### Prompt
Reproduce the chikungunya vaccine abstract below word for word, from its title to its last sentence.

### Excerpted passage
-=-=-=-=-

Chimeric alphavirus vaccine candidates for chikungunya

Abstract

Chikungunya virus (CHIKV) is an emerging alphavirus that has caused major epidemics in India and islands off the east coast of Africa since 2005. Importations into Europe and the Americas, including one that led to epidemic transmission in Italy during 2007, underscore the risk of endemic establishment elsewhere. Because there is no licensed human vaccine, and an attenuated Investigational New Drug product developed by the U.S. Army causes mild arthritis in some vaccinees, we developed chimeric alphavirus vaccine candidates using either Venezuelan equine encephalitis attenuated vaccine strain TC-83, a naturally attenuated strain of eastern equine encephalitis virus (EEEV), or Sindbis virus as a backbone and the structural protein genes of CHIKV. All vaccine candidates replicated efficiently in cell cultures, and were highly attenuated in mice. All of the chimeras also produced robust neutralizing antibody responses, although the TC-83 and EEEV backbones appeared to offer greater immunogenicity. Vaccinated mice were fully protected against disease and viremia after CHIKV challenge.

-=-=-=-=-

### Data extracts
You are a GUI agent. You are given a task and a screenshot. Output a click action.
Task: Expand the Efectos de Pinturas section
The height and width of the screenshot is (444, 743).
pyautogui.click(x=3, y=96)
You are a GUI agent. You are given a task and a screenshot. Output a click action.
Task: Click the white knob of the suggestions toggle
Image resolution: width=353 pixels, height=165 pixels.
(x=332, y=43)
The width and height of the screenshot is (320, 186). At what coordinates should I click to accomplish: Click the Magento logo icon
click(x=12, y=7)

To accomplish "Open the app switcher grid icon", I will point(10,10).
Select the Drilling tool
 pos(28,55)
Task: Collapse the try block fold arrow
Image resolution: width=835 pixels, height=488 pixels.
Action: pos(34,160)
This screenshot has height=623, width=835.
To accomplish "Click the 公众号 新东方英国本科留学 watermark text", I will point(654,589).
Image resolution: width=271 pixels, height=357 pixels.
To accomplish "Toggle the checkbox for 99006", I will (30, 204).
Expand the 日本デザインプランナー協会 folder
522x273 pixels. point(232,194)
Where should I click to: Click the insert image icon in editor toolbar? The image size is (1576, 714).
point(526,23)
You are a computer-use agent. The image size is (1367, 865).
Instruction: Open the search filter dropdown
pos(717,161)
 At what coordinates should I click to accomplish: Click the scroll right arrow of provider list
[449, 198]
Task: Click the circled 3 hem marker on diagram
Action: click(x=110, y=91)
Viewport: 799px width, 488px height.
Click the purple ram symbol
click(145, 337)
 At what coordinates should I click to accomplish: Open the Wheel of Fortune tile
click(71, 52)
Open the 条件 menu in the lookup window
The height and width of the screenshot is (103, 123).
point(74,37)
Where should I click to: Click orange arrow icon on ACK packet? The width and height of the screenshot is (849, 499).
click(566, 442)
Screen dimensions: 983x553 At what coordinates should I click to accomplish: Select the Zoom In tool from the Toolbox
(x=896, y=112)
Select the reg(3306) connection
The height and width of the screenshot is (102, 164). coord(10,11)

-=-=-=-=-

### Output below
Chimeric alphavirus vaccine candidates for chikungunya

Abstract

Chikungunya virus (CHIKV) is an emerging alphavirus that has caused major epidemics in India and islands off the east coast of Africa since 2005. Importations into Europe and the Americas, including one that led to epidemic transmission in Italy during 2007, underscore the risk of endemic establishment elsewhere. Because there is no licensed human vaccine, and an attenuated Investigational New Drug product developed by the U.S. Army causes mild arthritis in some vaccinees, we developed chimeric alphavirus vaccine candidates using either Venezuelan equine encephalitis attenuated vaccine strain TC-83, a naturally attenuated strain of eastern equine encephalitis virus (EEEV), or Sindbis virus as a backbone and the structural protein genes of CHIKV. All vaccine candidates replicated efficiently in cell cultures, and were highly attenuated in mice. All of the chimeras also produced robust neutralizing antibody responses, although the TC-83 and EEEV backbones appeared to offer greater immunogenicity. Vaccinated mice were fully protected against disease and viremia after CHIKV challenge.